Opening the Door
The hallway smelled of fresh roses and a faint citrus cleaner that the venue staff liked to spray after each wedding. My hands trembled as I brushed a stray lock of hair from my face, the silk of my dress catching on the marble banister. The guests had just filed out, their chatter a low hum behind me, and the echo of the organ’s final chord still lingered in the vaulted ceiling.
I turned the knob and stepped into the small side room where the cake stood, untouched, a single candle flickering against the darkening sky outside. The light from the stained‑glass windows painted the walls in muted blues and reds, and I could hear the faint rustle of the wind against the cracked glass of the old building.
There was a sudden, sharp gasp from the far corner. I spun around and saw Karl’s hand clutching the edge of a table, his face pale as the porcelain plates that surrounded him. He was breathing shallowly, his eyes wide and unfocused. The world tilted; I felt the floor slip beneath my shoes.
“Karl?” I whispered, my voice cracking like thin ice.
He didn’t answer. His shoulders slumped, and the candle’s flame guttered, as if the light itself were trying to warn me.
The paramedics arrived with the urgency of a storm. Their uniforms were a stark, clinical white against the warm gold of the hall. One of them, a tall man with a clipped beard, knelt beside Karl, checking his pulse with practiced fingers.
“Looks like a myocardial infarction,” he said, his tone flat, almost rehearsed. “We need to move him quickly.”
The words struck me like a physical blow.

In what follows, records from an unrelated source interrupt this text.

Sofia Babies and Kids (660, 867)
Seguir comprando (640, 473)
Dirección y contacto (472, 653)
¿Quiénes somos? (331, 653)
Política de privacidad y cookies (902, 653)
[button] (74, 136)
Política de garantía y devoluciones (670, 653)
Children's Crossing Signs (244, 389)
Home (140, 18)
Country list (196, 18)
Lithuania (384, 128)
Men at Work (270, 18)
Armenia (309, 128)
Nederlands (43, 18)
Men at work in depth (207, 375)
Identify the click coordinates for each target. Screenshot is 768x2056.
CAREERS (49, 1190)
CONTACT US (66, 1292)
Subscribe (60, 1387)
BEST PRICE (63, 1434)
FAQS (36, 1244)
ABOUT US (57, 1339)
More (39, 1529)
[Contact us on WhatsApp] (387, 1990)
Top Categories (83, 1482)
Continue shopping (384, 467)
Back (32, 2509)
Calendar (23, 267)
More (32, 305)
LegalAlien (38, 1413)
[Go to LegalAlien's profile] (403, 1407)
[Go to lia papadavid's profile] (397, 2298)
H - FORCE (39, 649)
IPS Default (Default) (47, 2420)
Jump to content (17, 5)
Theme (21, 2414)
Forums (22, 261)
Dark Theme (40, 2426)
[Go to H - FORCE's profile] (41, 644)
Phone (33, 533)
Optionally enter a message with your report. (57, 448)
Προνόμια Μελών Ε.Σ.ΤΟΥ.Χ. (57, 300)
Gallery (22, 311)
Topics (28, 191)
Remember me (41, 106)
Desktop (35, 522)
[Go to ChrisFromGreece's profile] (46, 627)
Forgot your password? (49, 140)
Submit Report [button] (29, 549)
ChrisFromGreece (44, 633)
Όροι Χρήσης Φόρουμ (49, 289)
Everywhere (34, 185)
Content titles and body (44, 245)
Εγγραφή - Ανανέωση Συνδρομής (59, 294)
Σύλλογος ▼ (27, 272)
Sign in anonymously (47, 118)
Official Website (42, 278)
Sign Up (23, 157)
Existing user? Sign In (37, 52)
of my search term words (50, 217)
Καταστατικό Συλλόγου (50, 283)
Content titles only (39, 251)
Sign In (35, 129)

My mind tried to catalog the scene—people moving, the metallic clink of the stretcher, the distant hum of the church’s old air‑conditioning—but the image of Karl’s limp body was all that remained.
I stood there, my wedding dress suddenly heavy, the veil dragging across the polished floor, feeling the tears that had already begun to soak the satin. The hallway that had just moments before been a passage to celebration now felt like a corridor to an abyss.